Back to school: UW releases draft plan to re-open campus in the fall
On June 2, the University of Wyoming (UW) released a draft plan to re-open campus for the 2020 fall semester. The plan, based on the work of over 100 faculty members, staff, students and administrators in five working groups, focuses on topics including scheduling and instructional delivery, research, social structure, university operations, personnel and policies as well as community and state interaction.
According to UW, the plan includes a combination of in-person and online courses as well as cautionary measures to reduce the risk of COVID-19 transmission. It was also designed to be adaptable and allow for up-to-date information and changing conditions.
“It has become clear our students and our state are depending upon the university to return to some semblance of normalcy this fall, and this plan charts a course to do so as safely as reasonably possible,” states Acting President Neil Theobald.
“Of course, there are risks associated with bringing students back to campus, but the risks of not doing so are even greater. We intend to do what we can to minimize the risks for our students, faculty, staff and state,” he continues.
Under the plan, UW would maintain a 15-week semester with classes beginning Aug. 24 and ending Dec. 4.
However, students would not return to campus after Thanksgiving break. Instead, all courses would move to fully online instruction beginning Nov. 23, and final exams would take place through distant, online technologies.
Because of this, the two-day mid-semester break, originally scheduled for Oct. 15-16, as well as the three days before Thanksgiving would be converted to instructional days.
Additionally, under the plan, the spring 2021 semester would begin Jan. 25, one week later than initially planned, and spring break would be eliminated.
“The idea with these schedule changes is to reduce the risk inherent with students leaving campus during the semester, then returning from other locations where the coronavirus may be prevalent,” Theobald says.
Curbing COVID-19 transmission
A critical part of the university’s plan to return to campus is to curb the transmission of COVID-19.
According to the university’s press release, UW plans on requiring students and employees to be tested for COVID-19 and provide results within 14 days before they return to Albany County, or Natrona County for UW-Casper.
“Those testing positive would have to self-isolate for 14 days, and be retested before returning to campus or work. Online COVID-19 training also would be developed for students and employees to take before the semester begins,” reads the press release.
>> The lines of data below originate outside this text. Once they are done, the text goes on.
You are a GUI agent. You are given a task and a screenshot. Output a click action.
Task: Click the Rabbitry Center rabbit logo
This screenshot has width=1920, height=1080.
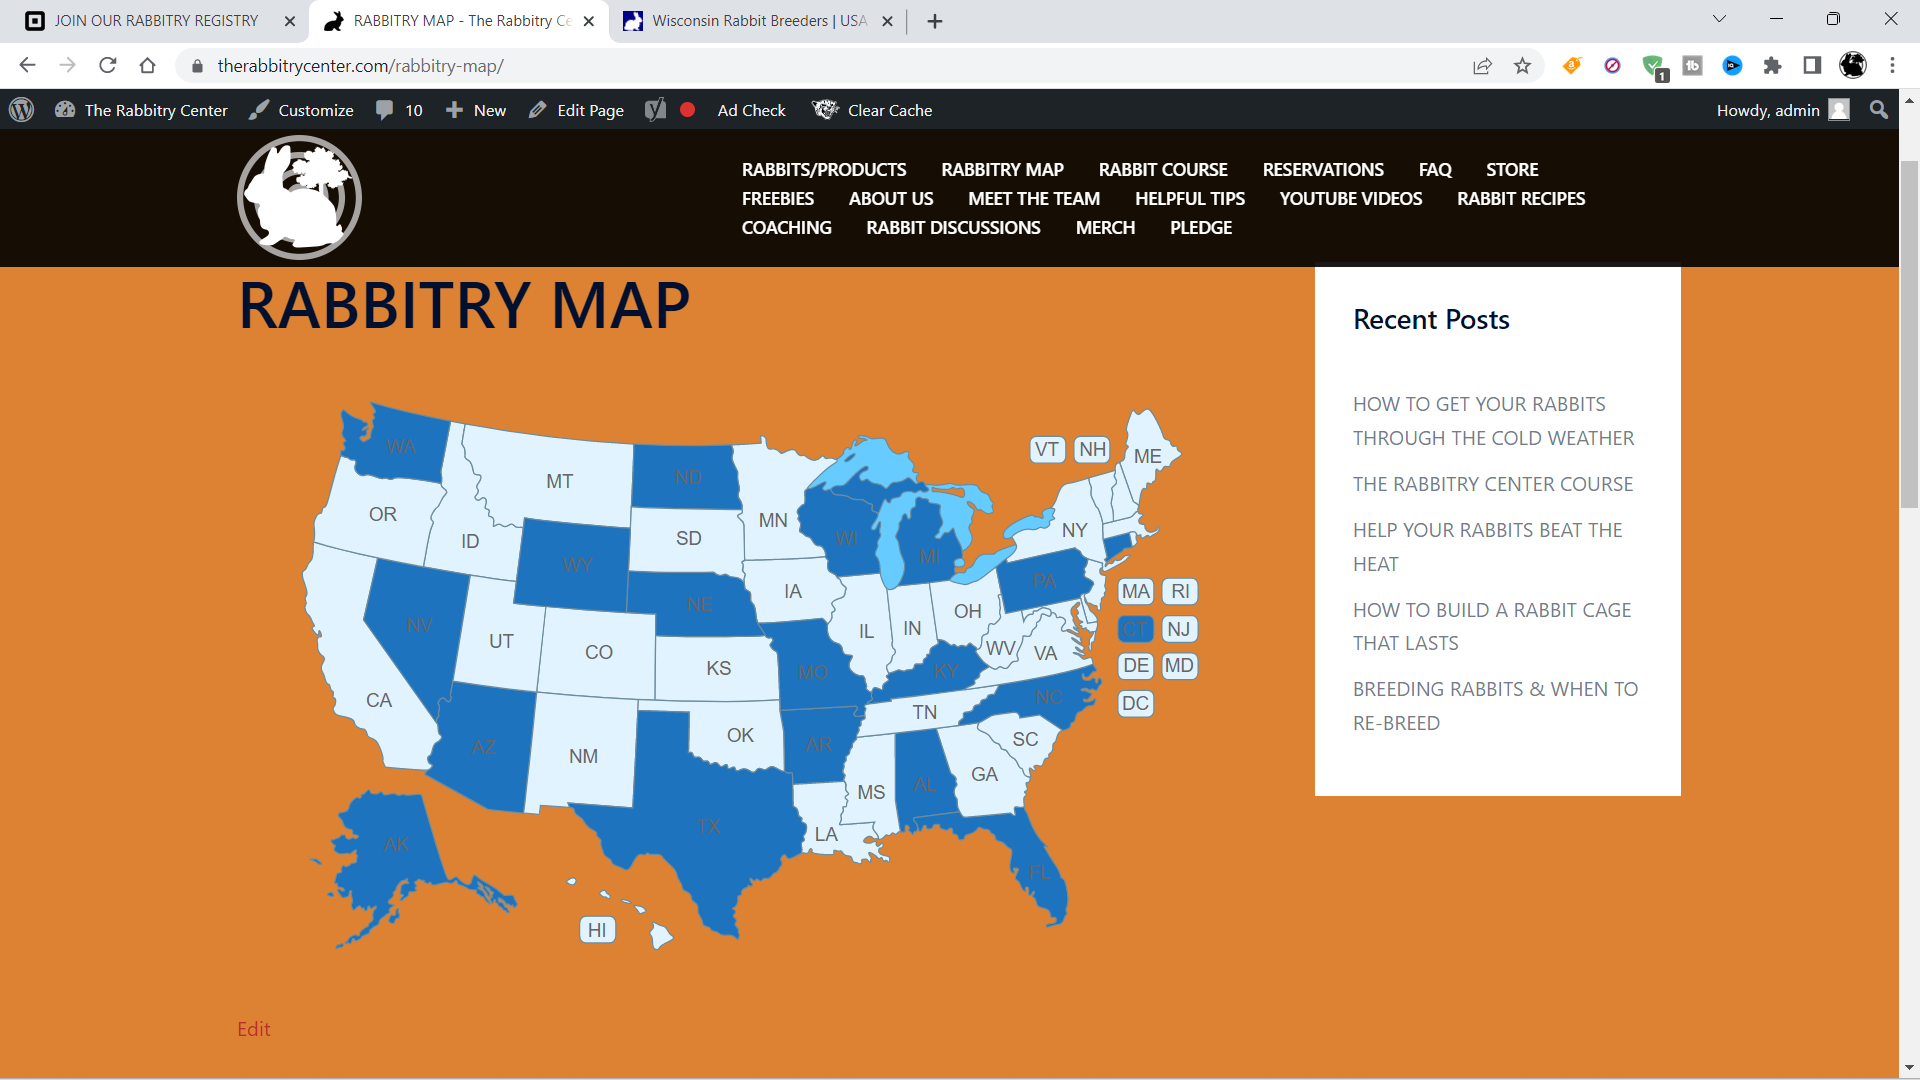pyautogui.click(x=299, y=197)
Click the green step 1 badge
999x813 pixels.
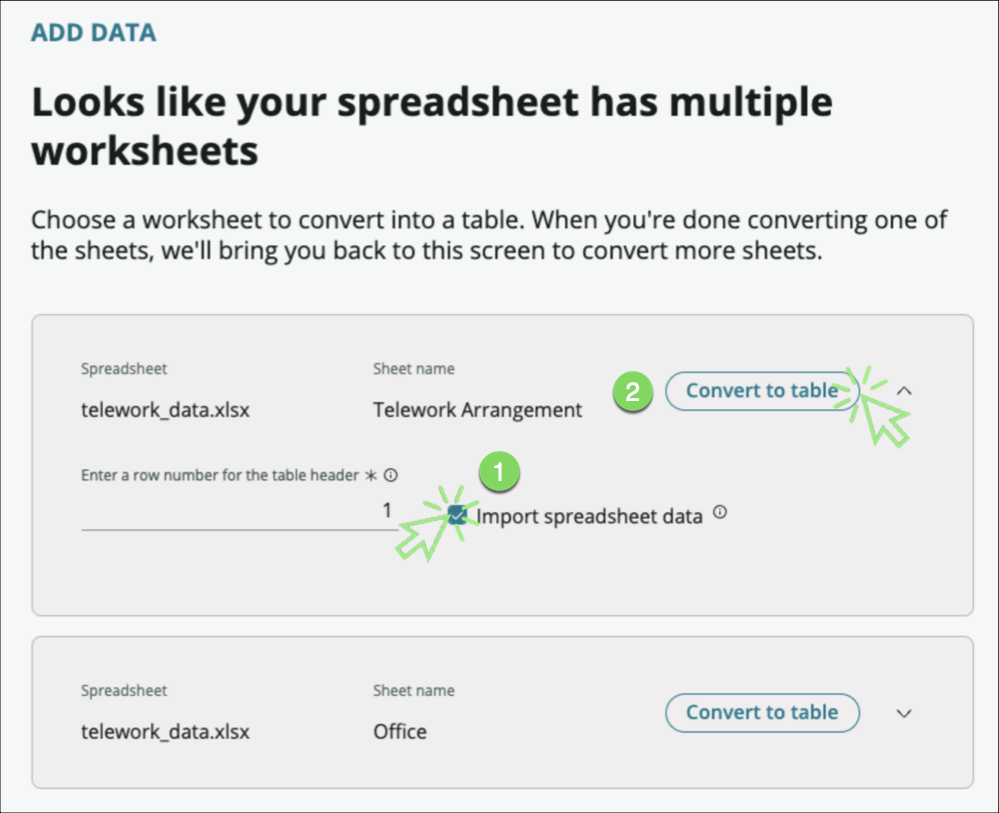[499, 471]
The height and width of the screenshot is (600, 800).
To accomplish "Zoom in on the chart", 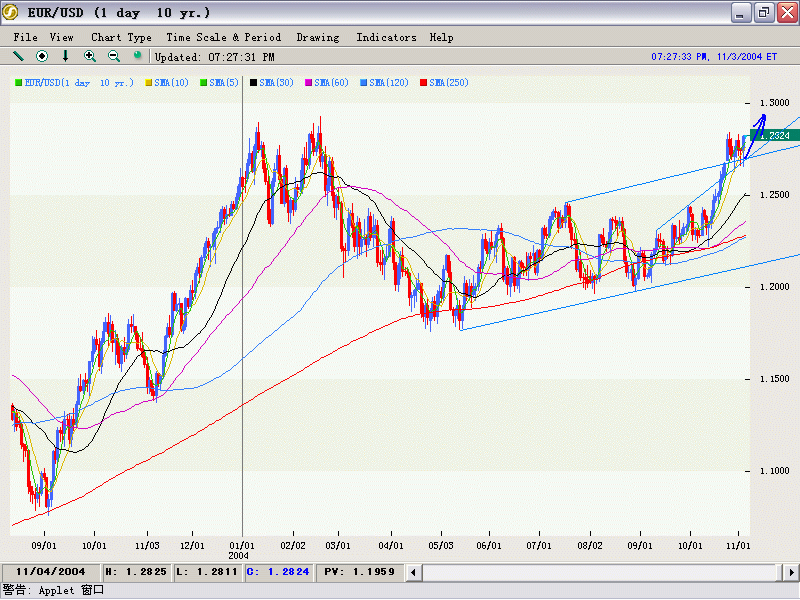I will coord(90,56).
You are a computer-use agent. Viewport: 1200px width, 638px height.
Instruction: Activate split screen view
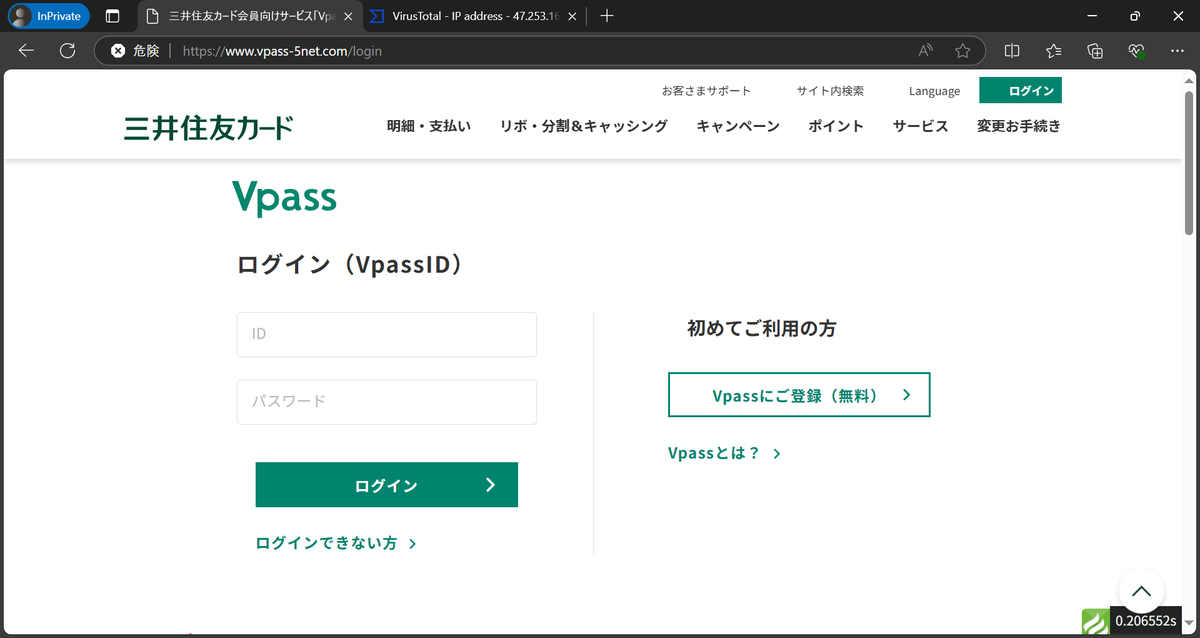coord(1011,50)
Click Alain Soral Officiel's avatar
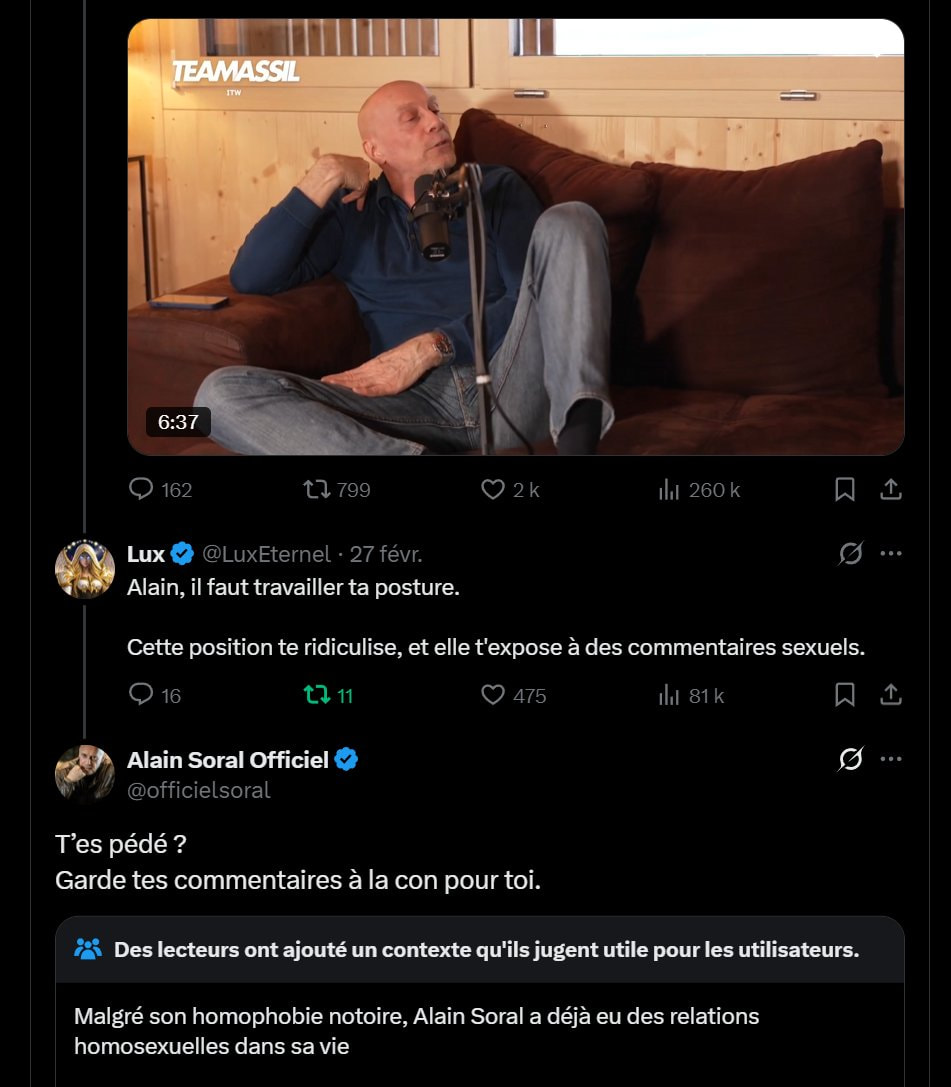 [84, 773]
During the semester, all employees and students would also be required to conduct daily temperature and symptom checks, then self-report through a phone app that will be made available by the university.
“Students and employees developing symptoms that might indicate COVID-19 infection would be required to immediately report to health care providers, self-isolate and submit to a coronavirus test,” states UW.
While in communal spaces on campus, the plan will require students and employees to wear face coverings provided by the university, comply with social distancing guidelines and limit gatherings. Visitors would be encouraged to do the same.
“Ultimately, personal responsibility is the key for us to have a successful semester from a public health standpoint,” Theobald says. “We will be counting on everyone to contribute to the well-being of our community.”
Social distancing modifications
On top of personal responsibility measures, the plan also provides for extensive physical modifications to ensure adequate social distancing and density reductions.
According to UW, these may include suspending the use of small classrooms and meeting rooms, spaced seating in rooms that are used, designating entrance and exit areas in highly trafficked spaces such as the Classroom Building and the Wyoming Union, turning off communal water fountains and installation of protective equipment.
“Enhanced cleaning and sanitizing of high-touch surfaces are also part of the plan,” states UW. “Work is underway to convert residence hall rooms to single rooms and to modify the residential dining plan to facilitate social distancing.”
UW notes implementation of this plan would require the university to secure federal funding from the Coronavirus Aid, Relief and Economic Security (CARES) Act through the state of Wyoming.
“This will be a heavy lift for everyone and we will continue to work on many details, but we are on track to be ready for a successful fall semester,” Theobald says. “There’s no way to guarantee the health and safety of everyone, but this plan puts us on a path to limit the spread of COVID-19 in the UW community while delivering a quality education experience.”